Coordinate Y is not correct

Question

Coordinate Y is not correct

CJ1789 opened this issue 7 years ago · 17 comments

I want to only extract line positions so at that desired area I can extract Text from Pdf, But it is taking left top as (0,0) and when I am tring to extract text from pdf using itextsharp it is taking left bottom as (0,0), So I am not able to take correct text.

please help me I am stuck.

CJ1789 commented 7 years ago

ok, thnx

Answer 1 · 2017-12-13T07:39:43.000Z

The code does not work for all files.
You could start comparing the results of other softwares (on line) and see if the can extract data.
Then you can tailor the code on your pdf.
Usually there is a lot of work to do to parse a pdf exactly as you need (so it is good if you need to extract data from a lot of pdfs).

Answer 2 · 2017-12-13T08:33:45.000Z

Can you please tell me why you transform point x and y like

    public double TransformX(double x, double y)
    {
        return a * x + c * y + e;

    }

    public double TransformY(double x, double y)
    {
        return b * x + d * y + f;

    }

and in case 0 Rotation rotated point y as Y= 800-Y;

    public Point Rotate(int pageRotation)
    {
        switch (pageRotation)
        {
            case 0:
                return new Point(X, 800 - Y);
            case 90:
                return new Point(Y, X);
            case 180:
                return new Point(X, Y);
            default:
                return this;
        }
    }

Answer 3 · 2017-12-13T09:29:53.000Z

The first transformation is from the pdf guide.

About second question, 0 as page rotation means no rotation. I prefere to have the origin in upper left corner while pdf origin is lower left. 800 - y is to flip vertically (800 works for me, you can use a different literal). Otherwise you have to do this in 180 rotation.

Answer 4 · 2017-12-13T09:33:00.000Z

How to do 180 rotation?

Answer 5 · 2017-12-13T09:36:51.000Z

you could swap the two rotations.
0 => y
180 => 800 - y

But then I think that you'll find several things not working (the other functions expects that the origin is in the upper left corner).
Anyway, if you see that for some reasons you have everything is already flipped you could try it.

Answer 6 · 2017-12-13T10:03:31.000Z

I am not getting the answer in both the cases. please help me what to do. Is 800 - y is the way to flip pdf or you have got this value for your pdf?

Answer 7 · 2017-12-13T10:09:16.000Z

c - y
c is from my pdf.
The condition to determine c is c -y > 0 and it is used for rendering (debug) so it can't be 1000000 - y

Answer 8 · 2017-12-13T10:14:40.000Z

what is c??? I mean how can I identify it for my pdf

Can I sent you mt pdf??

Answer 9 · 2017-12-13T10:17:17.000Z

c means a literal a constant.

Yes, send me your pdf. I can have a look...

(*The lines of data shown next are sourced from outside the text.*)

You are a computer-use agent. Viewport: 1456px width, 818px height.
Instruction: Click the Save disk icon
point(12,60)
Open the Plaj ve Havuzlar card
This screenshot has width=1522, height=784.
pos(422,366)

Answer 10 · 2017-12-13T10:18:25.000Z

send me your mail id please

Answer 11 · 2017-12-13T10:34:10.000Z

७_१२_6.pdf
७_१२_7.pdf
७_१२_8.pdf
७_१२_9.pdf
७_१२_10.pdf
७_१२_11.pdf
७_१२_data on 2 pages.pdf

I want to determine vertical line position of line 3 ie line[2] and line 6 ie line[5]

Answer 12 · 2017-12-13T11:59:23.000Z

Ok, I had a look to the first pdf.
You can do the same thing updating the source code and using the BuildTablesFromPdf.Renderer app.
The table in the first page is not really a table because is not well aligned. So the library determines more cells then there are.
Also, there is an issue on text positioning. I'm probably ignoring a pdf statement that locates the text in the right place.

About second page there is a different issue. The coordinates are wrong. Probably I'm ignoring a pdf statements that I should consider.
After solving this issue you will also have the issue about text positioning as in first page.

I will probably try to fix it but I'm not sure and I don't know when.
If you fix it and you share the code it will be really appreciated.

Answer 13 · 2017-12-14T10:14:03.000Z

I got correct Y.

Answer 14 · 2017-12-14T14:27:20.000Z

Could you send me the code?
THX!!!

Answer 15 · 2017-12-15T04:22:43.000Z

Just have to modify it by adding 150.

But now new issue had arrived. I am able to extract pdf but some characters are not being identified. Can you help me with that?

Example
अधिकार as अ\0धकार
महाराष्ट्र as महारा\0\0
क्षेत्र as \0े\0

Answer 16 · 2017-12-21T10:22:57.000Z

Hello,

I want to know that the code is running perfectly for first page in pdf but what to do for second page. I am not getting correct Y. Please help me.